Links between rural poverty and the environment in developing countries: asset categories and investment poverty

Reardon, T.; Vosti, S.A.

World Development Oxford 23(9): 1495-1506

1995


DOI: 10.1016/0305-750x(95)00061-g
Document Number: 199157
The paper presents a framework for analysing the links between poverty and the environment in rural areas of developing countries. The discussion is limited to rural areas, and focuses on resource degradation because it is the major environmental problem in most poor countries. It introduces the concept of 'investment poverty' and relates it to other measures of poverty in analysis of these links. The notion of poverty is examined in the context of categories of assets and categories of environmental change, with particular focus on farm household income generation and investment strategies as determinants of the links.

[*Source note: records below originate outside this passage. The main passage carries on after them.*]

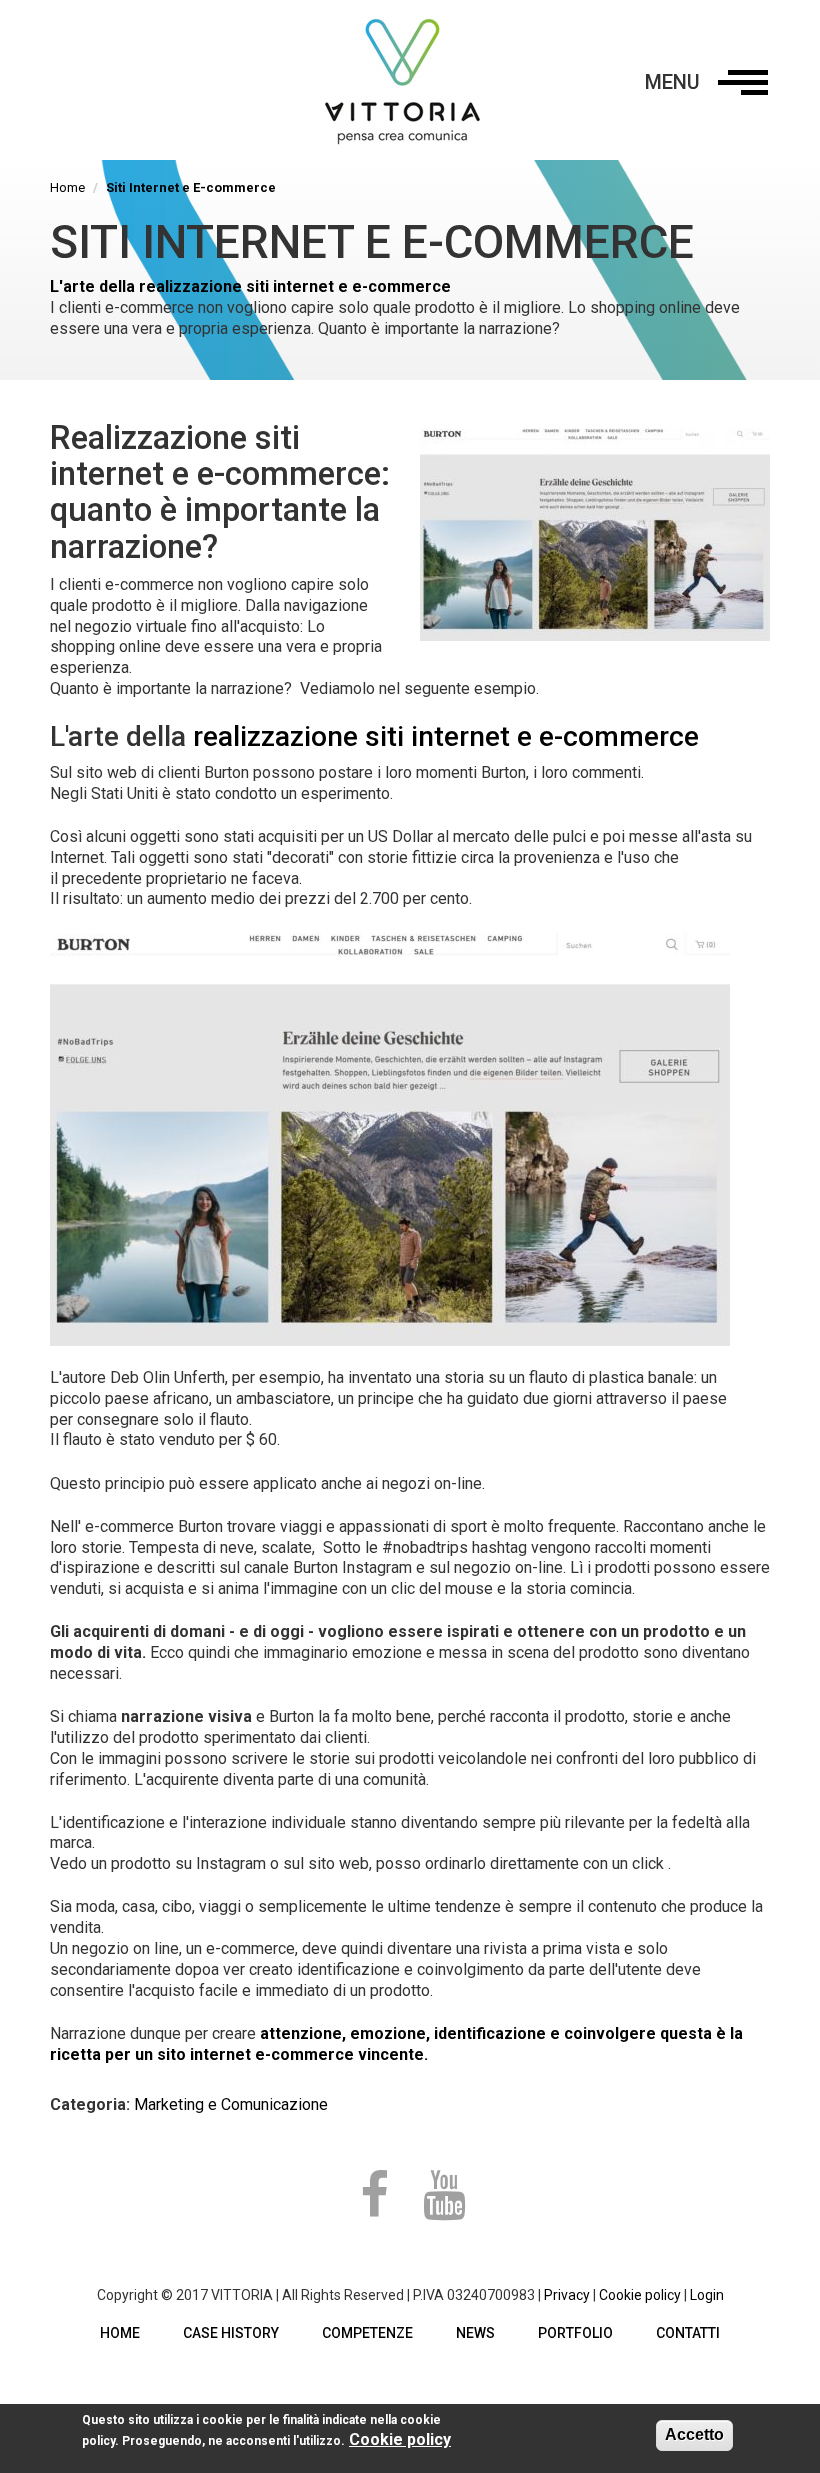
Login (707, 2295)
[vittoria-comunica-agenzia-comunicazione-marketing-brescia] (410, 80)
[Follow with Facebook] (376, 2196)
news (475, 2333)
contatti (688, 2333)
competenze (367, 2333)
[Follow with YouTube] (444, 2196)
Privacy (567, 2295)
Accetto (694, 2434)
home (120, 2333)
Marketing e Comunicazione (231, 2104)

The strength and direction of the poverty-environment links are shown to differ (even invert) depending on the composition of the assets held by the rural poor and the types of environmental problems they face. It is concluded that the level of poverty conditions the poverty-environment links; the type of poverty affects those links; the distribution of poverty across households within a community affects the links; the type of environmental problem conditions the links; and the income, investment, and land use strategies of the rural household and community determine the links. Policy strategies need to focus on conditioning variables that affect market development, community wealth, infrastructure, household asset distribution, and the affordability and appropriateness of natural resource conservation technologies.